Just an hour. Though we live in an era where some people seem stuck on pushing time even further backward, to some mythic time in their distant past. They're never very specific as to exactly when. Vague glory days, perhaps immediately after World War II, though that recedes past memory for most. Once I pressed a reader — what year are you talking about when things were better? Pick one? She replied 1952, and I wrote a blog post on just how grim that year actually was — polio rampant, the Korean War raging, Jim Crow deforming the South, McCarthyism creating a pall of fear.
I actually don't think it is a specific era that MAGA is trying to regain — when American was "great" — but a social order where the people they don't think should count today indeed didn't count for much. Votes were suppressed — a future they're striding for. The national narrative was scrubbed of Blacks and gays and women.
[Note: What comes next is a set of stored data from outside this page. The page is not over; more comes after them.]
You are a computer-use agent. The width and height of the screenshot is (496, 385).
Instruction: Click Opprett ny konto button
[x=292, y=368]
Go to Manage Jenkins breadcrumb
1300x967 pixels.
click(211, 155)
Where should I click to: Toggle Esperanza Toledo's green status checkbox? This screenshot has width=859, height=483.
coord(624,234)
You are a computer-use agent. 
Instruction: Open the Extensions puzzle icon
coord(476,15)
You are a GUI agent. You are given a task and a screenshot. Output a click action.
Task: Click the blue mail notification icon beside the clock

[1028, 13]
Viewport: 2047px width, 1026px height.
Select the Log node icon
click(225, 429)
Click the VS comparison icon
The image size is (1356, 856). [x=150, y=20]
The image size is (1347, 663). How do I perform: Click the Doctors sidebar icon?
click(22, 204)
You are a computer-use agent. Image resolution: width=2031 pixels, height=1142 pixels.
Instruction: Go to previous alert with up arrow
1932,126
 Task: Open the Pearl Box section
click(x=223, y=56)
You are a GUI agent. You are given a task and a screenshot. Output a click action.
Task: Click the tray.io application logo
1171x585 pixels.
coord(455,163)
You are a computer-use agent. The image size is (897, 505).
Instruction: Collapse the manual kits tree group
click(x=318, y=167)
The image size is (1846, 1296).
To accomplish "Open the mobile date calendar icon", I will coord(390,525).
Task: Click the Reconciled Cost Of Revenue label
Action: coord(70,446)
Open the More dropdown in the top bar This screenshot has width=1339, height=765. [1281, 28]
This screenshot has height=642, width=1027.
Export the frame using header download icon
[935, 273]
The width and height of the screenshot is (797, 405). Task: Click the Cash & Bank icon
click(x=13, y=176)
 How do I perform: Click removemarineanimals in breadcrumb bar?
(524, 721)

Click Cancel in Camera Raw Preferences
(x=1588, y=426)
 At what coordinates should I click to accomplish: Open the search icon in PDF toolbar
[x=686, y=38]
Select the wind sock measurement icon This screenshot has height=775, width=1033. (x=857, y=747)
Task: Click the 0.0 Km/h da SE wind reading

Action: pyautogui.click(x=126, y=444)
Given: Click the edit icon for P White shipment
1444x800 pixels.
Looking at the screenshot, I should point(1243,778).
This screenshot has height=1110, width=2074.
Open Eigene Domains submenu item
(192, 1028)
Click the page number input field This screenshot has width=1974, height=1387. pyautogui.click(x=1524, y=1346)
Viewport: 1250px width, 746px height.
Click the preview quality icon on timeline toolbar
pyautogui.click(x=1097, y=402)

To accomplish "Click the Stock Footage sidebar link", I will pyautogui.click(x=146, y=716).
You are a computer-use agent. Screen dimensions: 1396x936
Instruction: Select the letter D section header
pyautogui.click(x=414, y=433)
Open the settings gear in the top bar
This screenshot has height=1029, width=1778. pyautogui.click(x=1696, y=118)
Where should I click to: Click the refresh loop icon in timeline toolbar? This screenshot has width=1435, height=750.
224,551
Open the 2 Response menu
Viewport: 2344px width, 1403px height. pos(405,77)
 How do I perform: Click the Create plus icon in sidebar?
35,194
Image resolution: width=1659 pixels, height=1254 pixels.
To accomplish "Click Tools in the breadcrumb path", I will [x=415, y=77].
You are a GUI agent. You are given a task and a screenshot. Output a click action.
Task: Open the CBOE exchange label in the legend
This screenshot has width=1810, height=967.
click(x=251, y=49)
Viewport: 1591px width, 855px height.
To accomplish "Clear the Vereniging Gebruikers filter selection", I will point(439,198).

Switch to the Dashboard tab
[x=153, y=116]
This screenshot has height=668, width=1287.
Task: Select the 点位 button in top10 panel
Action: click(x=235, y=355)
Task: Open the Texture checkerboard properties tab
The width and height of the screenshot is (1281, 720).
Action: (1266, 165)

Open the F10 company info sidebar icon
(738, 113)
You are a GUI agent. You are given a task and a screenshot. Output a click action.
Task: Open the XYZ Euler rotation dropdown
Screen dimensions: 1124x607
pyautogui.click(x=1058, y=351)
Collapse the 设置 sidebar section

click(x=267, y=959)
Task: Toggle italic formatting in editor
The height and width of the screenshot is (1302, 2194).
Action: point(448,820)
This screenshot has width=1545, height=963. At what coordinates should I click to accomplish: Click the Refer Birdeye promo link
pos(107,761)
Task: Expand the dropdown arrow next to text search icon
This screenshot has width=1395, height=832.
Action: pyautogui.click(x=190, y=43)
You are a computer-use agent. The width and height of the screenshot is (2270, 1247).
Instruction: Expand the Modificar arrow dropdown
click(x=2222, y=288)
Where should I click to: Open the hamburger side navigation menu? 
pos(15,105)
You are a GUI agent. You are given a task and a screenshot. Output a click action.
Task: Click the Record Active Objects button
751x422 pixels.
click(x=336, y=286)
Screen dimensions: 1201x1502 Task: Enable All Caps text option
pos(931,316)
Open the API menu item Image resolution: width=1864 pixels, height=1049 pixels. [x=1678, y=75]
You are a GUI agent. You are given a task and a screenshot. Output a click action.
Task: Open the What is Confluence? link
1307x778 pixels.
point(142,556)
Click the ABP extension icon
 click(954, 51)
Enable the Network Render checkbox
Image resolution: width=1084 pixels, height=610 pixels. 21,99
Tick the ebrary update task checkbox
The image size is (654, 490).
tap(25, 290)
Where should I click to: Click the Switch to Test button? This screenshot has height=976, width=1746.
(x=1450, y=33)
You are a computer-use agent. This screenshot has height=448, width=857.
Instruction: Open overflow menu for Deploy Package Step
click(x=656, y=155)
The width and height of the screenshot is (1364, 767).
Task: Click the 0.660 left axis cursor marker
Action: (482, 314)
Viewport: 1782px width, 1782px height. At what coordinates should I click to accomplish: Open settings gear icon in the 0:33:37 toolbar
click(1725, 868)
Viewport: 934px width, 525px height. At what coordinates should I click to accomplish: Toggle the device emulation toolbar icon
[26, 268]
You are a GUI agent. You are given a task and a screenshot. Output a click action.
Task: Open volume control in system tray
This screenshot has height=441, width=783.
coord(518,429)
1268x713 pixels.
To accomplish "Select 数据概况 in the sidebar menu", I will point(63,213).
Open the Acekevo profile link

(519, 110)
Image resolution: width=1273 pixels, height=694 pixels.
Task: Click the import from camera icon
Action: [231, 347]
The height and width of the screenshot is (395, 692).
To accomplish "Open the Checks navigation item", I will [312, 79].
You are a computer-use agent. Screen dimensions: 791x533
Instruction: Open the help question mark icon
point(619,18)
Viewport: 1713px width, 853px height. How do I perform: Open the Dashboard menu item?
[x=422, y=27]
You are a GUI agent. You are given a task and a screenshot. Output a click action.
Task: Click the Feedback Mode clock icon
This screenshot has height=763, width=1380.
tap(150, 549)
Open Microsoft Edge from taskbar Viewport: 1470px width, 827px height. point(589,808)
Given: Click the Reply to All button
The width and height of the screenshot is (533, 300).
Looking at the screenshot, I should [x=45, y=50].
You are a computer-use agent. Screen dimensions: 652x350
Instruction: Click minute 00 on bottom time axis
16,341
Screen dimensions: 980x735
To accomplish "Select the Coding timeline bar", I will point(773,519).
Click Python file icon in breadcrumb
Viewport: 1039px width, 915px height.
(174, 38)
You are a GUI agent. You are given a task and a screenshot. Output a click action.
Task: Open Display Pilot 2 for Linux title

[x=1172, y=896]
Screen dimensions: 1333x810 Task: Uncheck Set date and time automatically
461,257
White folks were top dog, by definition. The world was their oyster. In theory. In memory.
There is a useful word for this hunger: revanchism. A policy of trying to claw back what has been lost, to retaliate against those who have taken it, in your estimation. We see this everywhere. Vladimir Putin decides that Ukraine belongs to Russia because of something that happens in the 10th century. Encouraging diversity undermines merit — merit being what white folks display when they collect the cream. A world where we were top dog, and called the shots. We said "Jump!" and the world responded, "How high?"
At least in our memory. In the memories of some. Or, rather, their fancies, since they don't actually remember such a time. Because it never really existed.
We do fall backward an hour every autumn. And just that one change throws people. The truth is, there is no going back, only forward. I grew up in a time when, with an eye on the 21st century, there was a lot of talk about the future, speculation about what things would be like. Now, not so much. Now our potential futures seem grim, from the authoritarian state being imposed by Donald Trump, to the violent storms caused by global warming, to the menace of artificial intelligence (though why people should fret over the hazy possibilities AI, and not the climate change ravaging the world right now, right before our eyes, is a mystery. Or maybe not such a mystery — it's always easier to consider esoteric danger than true threat. That's why we obsess over shark attacks, but not heart attacks).
The future is coming whether we consider it or not. It could hold for us a decent society, where people are free to speak, write, think, vote. Where health care is a right for all, not a privilege for a few. Where education mattered. Or it might not. We seem headed for a very different future, a crude patchwork cobbled out of impressions of the past. Do we really want to go back there? Falling back an hour is hard enough. We can't fall back years and years, and shouldn't try.